Statistics 01

?

Types of Data

Nominal:

  • Unrelated categories
  • No numerical relationship/order
  • Example = What type of pet do you own?

Ordinal:

  • Has an order or sequence
  • Cannot do maths with it
  • Example = How is your health (good, bad, reasonable)

Scale:

  • Goes in a specific order
  • Can do maths with it
  • Example = What is your height?
1 of 20

Measures of Central Tendency

Mode = Most

  • Most frequent number
  • One mode = Unimodal
  • Two modes = Bimodal

Median = Middle

  • Sort the data from lowest to highest, find the middle
  • Cannot have more than one media, instead take the mid value

Mean = Average

  • Add all the scores together and divide by how many there is

What are Outliers?

  • Description of the data can be affected by extreme scores
  • Use mode or median or remove extreme values
2 of 20

Which data to use?

Nominal = Mode

Ordinal = Mode/Median

Scale = Any

3 of 20

Measures of Dispersion

Range

  • Highest value - Lowest value 
  • Dispersion of a score - How much spread there is

Variance

  • Sum of squared differences from the mean divided by n-1
  • Working out variance = Work out the mean, Take it from each score and square the number, Add up all the square mean totals, Divide by how many scores in total. 

Standard Deviation

  • The square root of Variance
4 of 20

Histograms & Distributions

  • Shows how an attribute is distributed 
  • A histogram is not a bar chart 
  • Plot the number of percentage of observations at each level of the measure
  • Different histograms - Different bins (2,3,4, or 10-20), Split by another variable

Known attributes:

  • Symmetrical around the mean
  • Mean, median, and mode are equal
  • Bell shaped curve

Normal Distribution:

  • Population data is often assumed to be normally distributed 
  • This means that if we pull out a sample from a population, it is likely to be somewhere around the mean 
  • For this reason, we can use sample means as an estimate of population means
5 of 20

Asking questions about people

Associations

  • Do more intelligent people have more facebook friends?
  • Is there a relationship between study hours and exam results?

Differences

  • Do those who break the law have a higher level of extraversion
  • Are there sex differences in IQ?
  • These are questions about differences in populations
6 of 20

Testing the Null Hypothesis

Null = true

  • We don't know what the population looks like
  • If the null is true, then its highly likely that both of our means would come out somewhere in the middle 
  • So we might get a difference, but be unable to reject the null as our data could easily have come from populations with no difference 
  • If the null is true, It's highly unlikely that our means would come out at the extremes 
  • So if they do then we have to conclude that the null is not true and reject it as a model of the data 

How do we do this?

  • We never know whether sample mean is higher, low or same as the population mean
  • Inferential statistics use the size of the sample difference, variability in the sample data and number of participants to tell us...

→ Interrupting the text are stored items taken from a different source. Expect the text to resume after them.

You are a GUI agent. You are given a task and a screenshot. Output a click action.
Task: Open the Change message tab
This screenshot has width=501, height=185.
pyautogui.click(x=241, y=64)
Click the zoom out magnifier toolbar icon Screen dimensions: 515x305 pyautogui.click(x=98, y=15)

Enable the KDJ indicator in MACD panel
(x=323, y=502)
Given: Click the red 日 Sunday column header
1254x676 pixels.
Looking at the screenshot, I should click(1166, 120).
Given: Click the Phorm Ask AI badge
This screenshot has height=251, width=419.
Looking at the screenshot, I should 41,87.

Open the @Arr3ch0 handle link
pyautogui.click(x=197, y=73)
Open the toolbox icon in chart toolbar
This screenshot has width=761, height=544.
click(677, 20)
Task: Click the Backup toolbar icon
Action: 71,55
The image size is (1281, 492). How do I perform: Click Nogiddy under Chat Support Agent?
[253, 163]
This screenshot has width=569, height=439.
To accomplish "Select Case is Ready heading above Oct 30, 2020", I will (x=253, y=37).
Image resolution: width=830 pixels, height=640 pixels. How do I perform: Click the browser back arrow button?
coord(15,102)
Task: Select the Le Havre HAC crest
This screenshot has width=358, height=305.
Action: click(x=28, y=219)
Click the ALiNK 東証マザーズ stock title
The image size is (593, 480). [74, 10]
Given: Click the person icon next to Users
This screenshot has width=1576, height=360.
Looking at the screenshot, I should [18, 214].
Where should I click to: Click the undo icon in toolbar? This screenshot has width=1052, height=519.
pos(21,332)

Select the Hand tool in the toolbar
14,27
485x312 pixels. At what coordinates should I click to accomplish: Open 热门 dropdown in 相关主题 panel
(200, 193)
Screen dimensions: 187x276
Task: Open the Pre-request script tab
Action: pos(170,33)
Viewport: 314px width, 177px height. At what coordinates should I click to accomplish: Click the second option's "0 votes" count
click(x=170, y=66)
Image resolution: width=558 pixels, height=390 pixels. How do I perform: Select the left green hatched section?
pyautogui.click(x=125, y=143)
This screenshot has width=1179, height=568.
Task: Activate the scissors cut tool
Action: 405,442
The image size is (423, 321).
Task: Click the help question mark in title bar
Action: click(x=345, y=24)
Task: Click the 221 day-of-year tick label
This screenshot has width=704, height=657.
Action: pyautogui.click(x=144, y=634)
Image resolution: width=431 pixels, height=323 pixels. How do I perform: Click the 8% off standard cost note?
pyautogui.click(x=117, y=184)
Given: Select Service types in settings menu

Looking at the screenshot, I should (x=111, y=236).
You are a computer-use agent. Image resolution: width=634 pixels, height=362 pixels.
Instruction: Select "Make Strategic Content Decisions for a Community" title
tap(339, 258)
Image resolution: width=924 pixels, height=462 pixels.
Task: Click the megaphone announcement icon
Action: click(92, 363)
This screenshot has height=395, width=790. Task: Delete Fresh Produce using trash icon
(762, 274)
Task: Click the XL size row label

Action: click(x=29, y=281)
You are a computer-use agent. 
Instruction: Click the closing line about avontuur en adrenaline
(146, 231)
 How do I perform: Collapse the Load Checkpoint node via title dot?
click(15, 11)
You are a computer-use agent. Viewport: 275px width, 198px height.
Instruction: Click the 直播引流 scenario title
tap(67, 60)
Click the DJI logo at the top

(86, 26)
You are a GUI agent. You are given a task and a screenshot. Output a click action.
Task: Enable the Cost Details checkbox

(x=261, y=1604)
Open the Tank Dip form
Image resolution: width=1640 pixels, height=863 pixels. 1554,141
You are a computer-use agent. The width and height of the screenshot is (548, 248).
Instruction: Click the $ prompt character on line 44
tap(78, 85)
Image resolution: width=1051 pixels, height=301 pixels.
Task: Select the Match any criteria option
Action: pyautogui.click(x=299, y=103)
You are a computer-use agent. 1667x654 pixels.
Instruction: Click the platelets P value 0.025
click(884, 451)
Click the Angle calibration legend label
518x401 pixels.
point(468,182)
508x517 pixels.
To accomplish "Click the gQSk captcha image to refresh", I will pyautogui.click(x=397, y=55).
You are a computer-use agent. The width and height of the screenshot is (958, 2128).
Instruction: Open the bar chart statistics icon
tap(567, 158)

"The probability of getting the observed or more extreme results, given that the null hypothesis is true"

7 of 20

Likelihood = Probability

100% chance = 'p = 1.00'

50% chance = 'p = .50'

10% chance = 'p = .10'

  • If P>.05 then the difference is not significant, because the chance of pulling these two samples from two identical populations is more than 5%

5% chance = 'p = .05'

1% chance = 'p = .01'

<5% chance = 'p = <.05'

  • If P<.05 then the difference is signficant, because the chance of pulling these two samples from two identical populations is less than 5%
8 of 20

Two outcomes: Significant/Not significant

Significant

  • In our sample, we get a big difference between the two sample means with low variance:
  • The likelihood of getting this data from a population with no real difference would be very low (p<0.5 - less than 5%)
  • So it's unlikely enough that the populations are the same that we can reject the null
  • Our difference is significant and evidence there is a difference in the population

Not Significant

  • In our sample, we get a small difference between the two sample means, with high variance:
  • The likelihood of getting this data from a population with no real difference would be high (p>.05 - more than 5%)
  • So it's possible the population means are the same, and we fail to reject the null
  • Our difference is not significant and no evidence that there is a difference in population
9 of 20

Z-Scores

What is a Z-score?

  • A particular value expressed as the number of standard deviations that it lies away from the mean 
  • Example = Mean (10); SD (2); Your score (8); Z-score (-1)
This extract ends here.